New Zealand’s anti-money-laundering regime came into force on 30 June 2013. From this date most, financial institutions became “reporting entities”. The Anti-Money Laundering and Countering Financing of Terrorism (AML/CFT) Amendment Bill was passed in August 2017 which redefined reporting entities as:
- Financial institutions
- Casinos
- Lawyers and conveyancers from 1 July 2018
- Accountants form 1 October 2018
- Real estate agents from 1 January 2019
- Trust and company service providers
- High-value dealers and the New Zealand Racing Board from 1 July 2019
If you are a reporting entity, (other than a high value dealer) you must undertake an audit of your risk assessment and your AML/CFT programme:
Every two years, or
When asked by your AML/CFT supervisor
This audit can be undertaken well in advance of the two-yearly deadline.

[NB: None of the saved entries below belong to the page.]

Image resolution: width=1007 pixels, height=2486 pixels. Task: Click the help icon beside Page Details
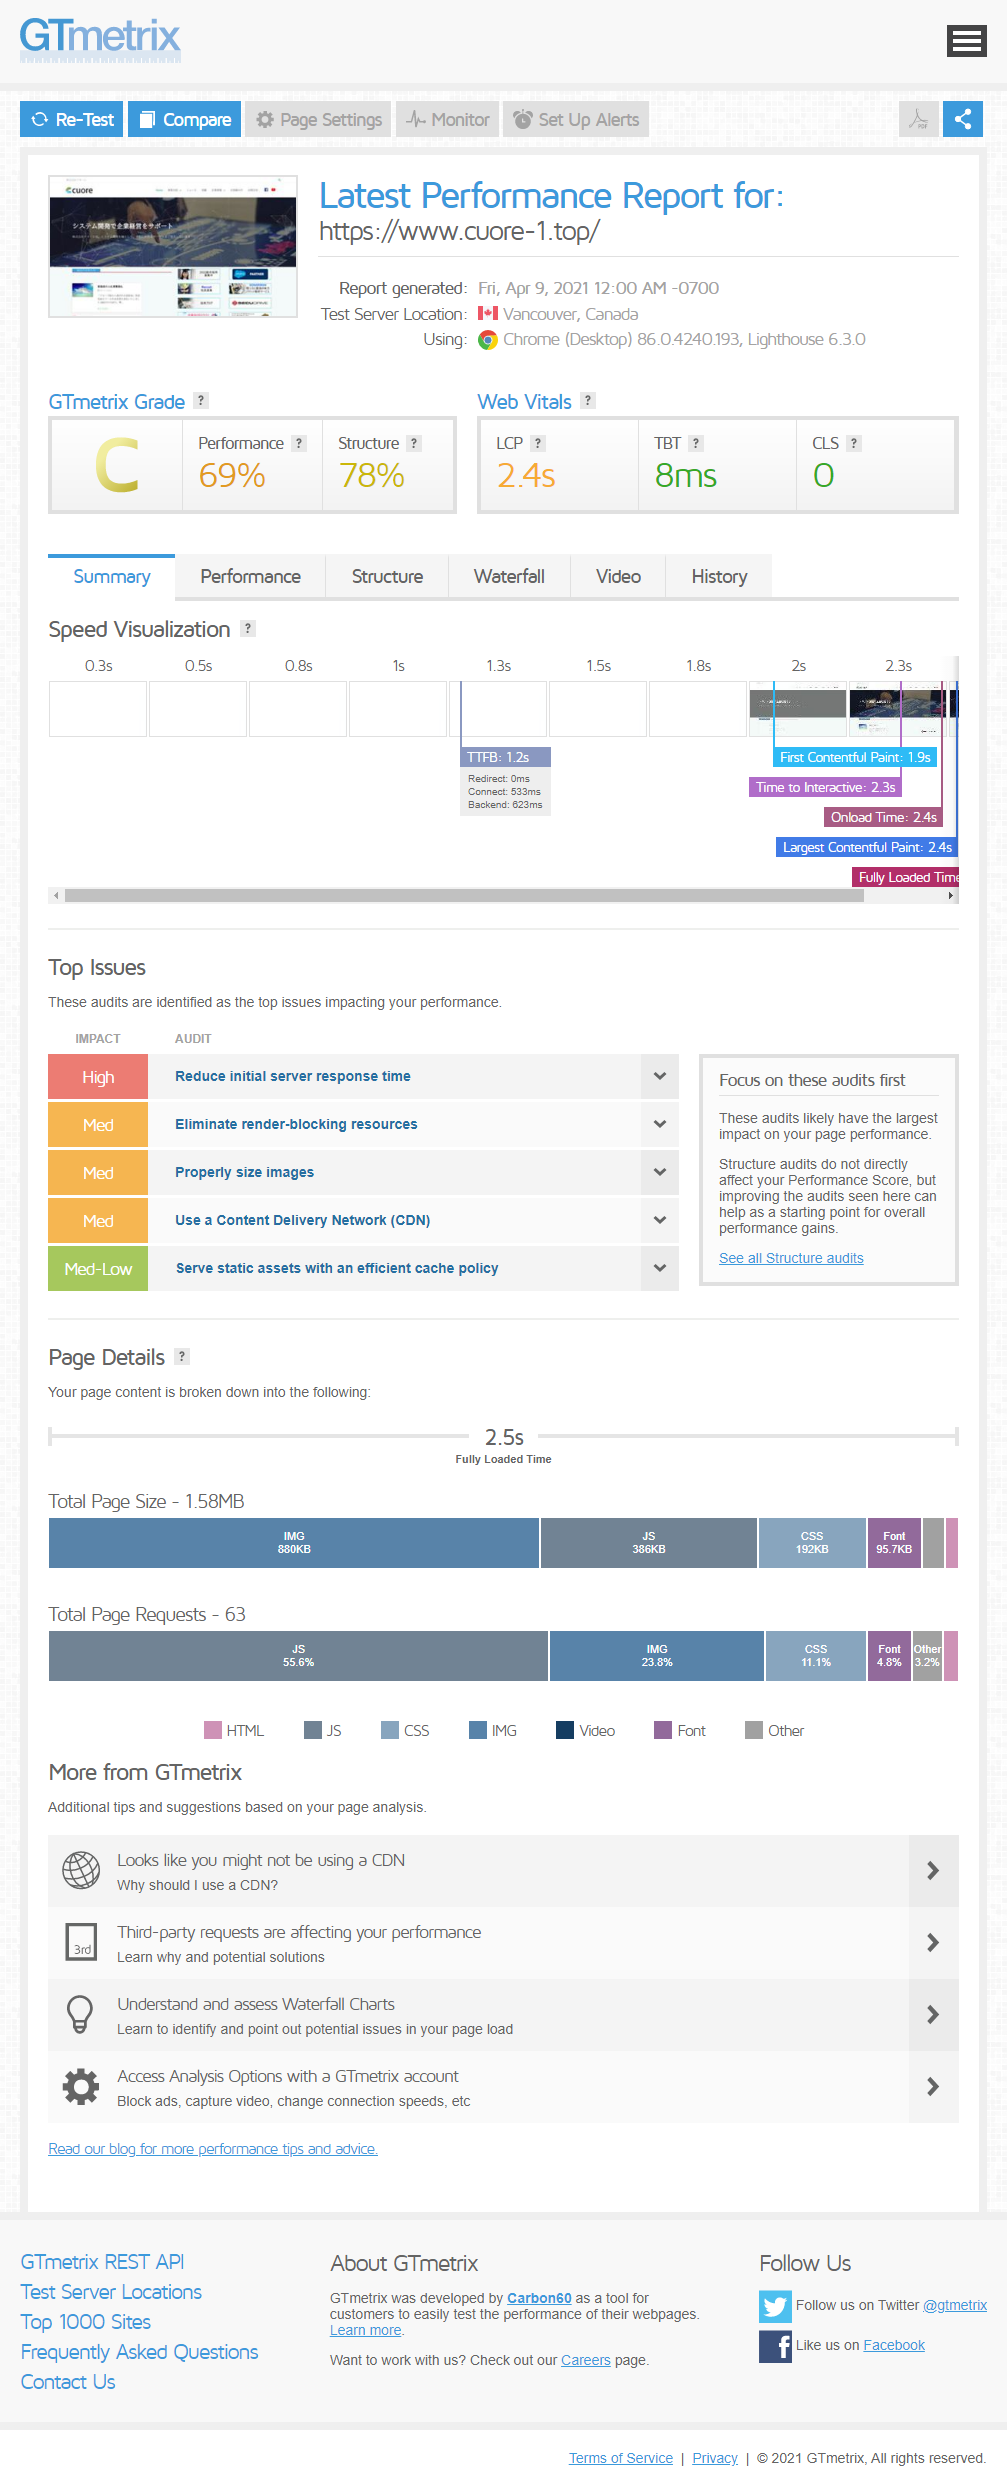point(181,1357)
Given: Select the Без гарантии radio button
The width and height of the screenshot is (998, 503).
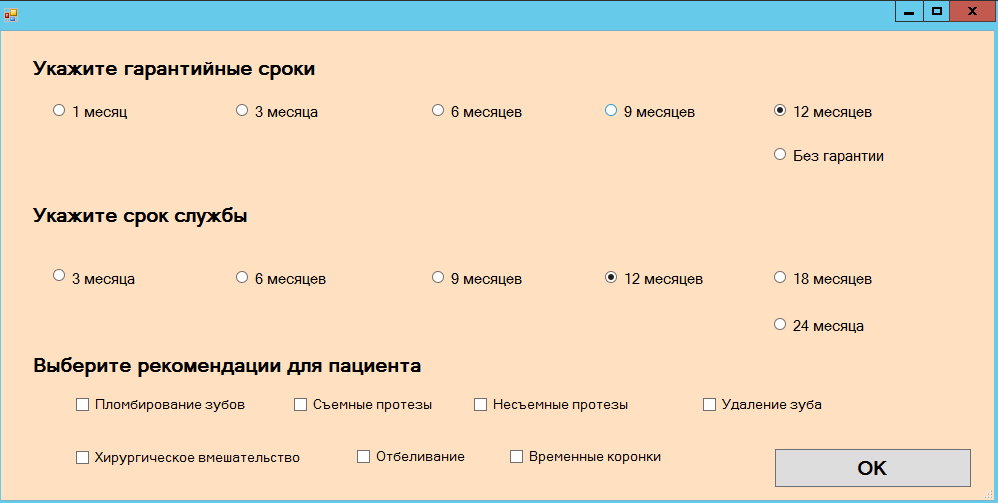Looking at the screenshot, I should tap(780, 155).
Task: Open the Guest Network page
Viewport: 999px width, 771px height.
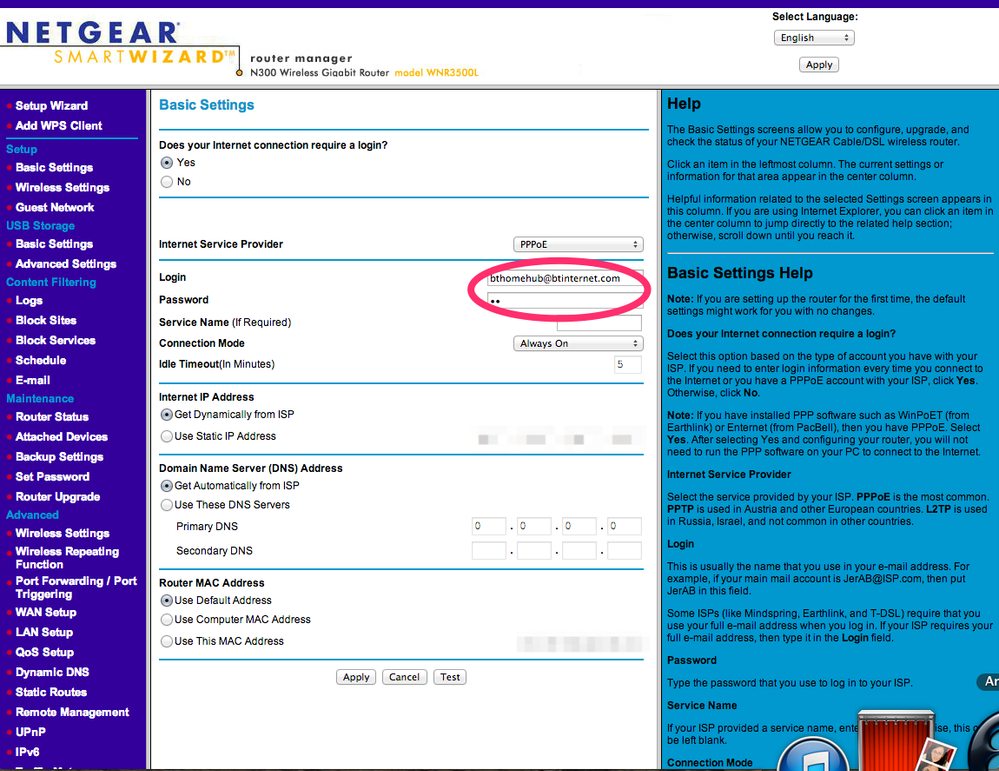Action: [x=53, y=206]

Forbes believe there may be several benefits to doing this.
- You gain peace of mind sooner rather than later
- You can determine when the best time is for you considering workflows and cashflows.
- By demonstrating to your AML/CFT supervisor you have been pro-active in meeting your commitments it is unlikely you will require vigorous supervision.
What is an AML/CFT audit?
The audit will assess whether your AML/CFT programme complies with the following obligations:
- The programme is based on the risk assessment undertaken
- Includes adequate and effective procedures, policies and controls for:
- Vetting
- Training on AML/CFT matters
- Complying with customer due diligence (CDD) requirements
- Reporting suspicious transactions
- Reporting prescribed transactions
- Record keeping
- Involves risk management to mitigate risks of money laundering and financing terrorism
- Prevents the use of products and transactions the might favour anonymity
- Determining when enhanced CDD is required and when simplified CDD is permitted
- Determining when and how third part CDD is permissible
- Monitoring and managing compliance with, and the internal communication of and training in, those procedures, policies, and controls.
- Whether the policies, procedures and controls are sufficient and have operated effectively throughout the period.